* [INSTRUCTIONS TO FOLLOW] Copy the data below, putting "side panel" in place of every "sidebar" and leaving all else unchanged.

* [INFORMATION PROVIDED]
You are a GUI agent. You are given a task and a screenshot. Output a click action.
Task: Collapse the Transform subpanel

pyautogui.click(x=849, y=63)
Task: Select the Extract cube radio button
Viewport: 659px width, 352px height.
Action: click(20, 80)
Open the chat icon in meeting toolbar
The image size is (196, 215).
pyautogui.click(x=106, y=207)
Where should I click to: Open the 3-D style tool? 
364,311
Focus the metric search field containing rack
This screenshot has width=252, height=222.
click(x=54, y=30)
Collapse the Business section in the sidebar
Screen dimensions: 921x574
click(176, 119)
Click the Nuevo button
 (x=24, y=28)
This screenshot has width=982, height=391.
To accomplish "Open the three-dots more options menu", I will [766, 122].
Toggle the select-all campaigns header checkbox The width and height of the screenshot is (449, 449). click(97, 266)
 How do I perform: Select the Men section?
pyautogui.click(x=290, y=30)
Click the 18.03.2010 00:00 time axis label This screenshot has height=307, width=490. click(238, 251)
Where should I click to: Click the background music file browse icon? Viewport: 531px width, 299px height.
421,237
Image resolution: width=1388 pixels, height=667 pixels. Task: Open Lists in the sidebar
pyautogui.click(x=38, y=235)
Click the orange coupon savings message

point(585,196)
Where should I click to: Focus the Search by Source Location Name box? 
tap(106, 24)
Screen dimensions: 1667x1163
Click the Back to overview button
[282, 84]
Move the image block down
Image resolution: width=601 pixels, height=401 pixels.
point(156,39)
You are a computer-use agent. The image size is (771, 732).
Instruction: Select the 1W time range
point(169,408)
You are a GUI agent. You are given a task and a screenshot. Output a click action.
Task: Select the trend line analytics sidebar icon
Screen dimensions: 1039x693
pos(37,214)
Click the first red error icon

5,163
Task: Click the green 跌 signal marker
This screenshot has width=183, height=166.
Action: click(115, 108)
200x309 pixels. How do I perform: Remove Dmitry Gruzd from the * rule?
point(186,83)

* [OUTPUT OF THE EXERCISE]
You are a GUI agent. You are given a task and a screenshot. Output a click action.
Task: Collapse the Transform subpanel

pyautogui.click(x=849, y=63)
Task: Select the Extract cube radio button
Viewport: 659px width, 352px height.
Action: click(20, 80)
Open the chat icon in meeting toolbar
The image size is (196, 215).
pyautogui.click(x=106, y=207)
Where should I click to: Open the 3-D style tool? 
364,311
Focus the metric search field containing rack
This screenshot has width=252, height=222.
click(x=54, y=30)
Collapse the Business section in the side panel
Screen dimensions: 921x574
click(176, 119)
Click the Nuevo button
 (x=24, y=28)
This screenshot has width=982, height=391.
To accomplish "Open the three-dots more options menu", I will [766, 122].
Toggle the select-all campaigns header checkbox The width and height of the screenshot is (449, 449). click(97, 266)
 How do I perform: Select the Men section?
pyautogui.click(x=290, y=30)
Click the 18.03.2010 00:00 time axis label This screenshot has height=307, width=490. click(238, 251)
Where should I click to: Click the background music file browse icon? Viewport: 531px width, 299px height.
421,237
Image resolution: width=1388 pixels, height=667 pixels. Task: Open Lists in the side panel
pyautogui.click(x=38, y=235)
Click the orange coupon savings message

point(585,196)
Where should I click to: Focus the Search by Source Location Name box? 
tap(106, 24)
Screen dimensions: 1667x1163
Click the Back to overview button
[282, 84]
Move the image block down
Image resolution: width=601 pixels, height=401 pixels.
point(156,39)
You are a computer-use agent. The image size is (771, 732).
Instruction: Select the 1W time range
point(169,408)
You are a GUI agent. You are given a task and a screenshot. Output a click action.
Task: Select the trend line analytics side panel icon
Screen dimensions: 1039x693
pos(37,214)
Click the first red error icon

5,163
Task: Click the green 跌 signal marker
This screenshot has width=183, height=166.
Action: click(115, 108)
200x309 pixels. How do I perform: Remove Dmitry Gruzd from the * rule?
point(186,83)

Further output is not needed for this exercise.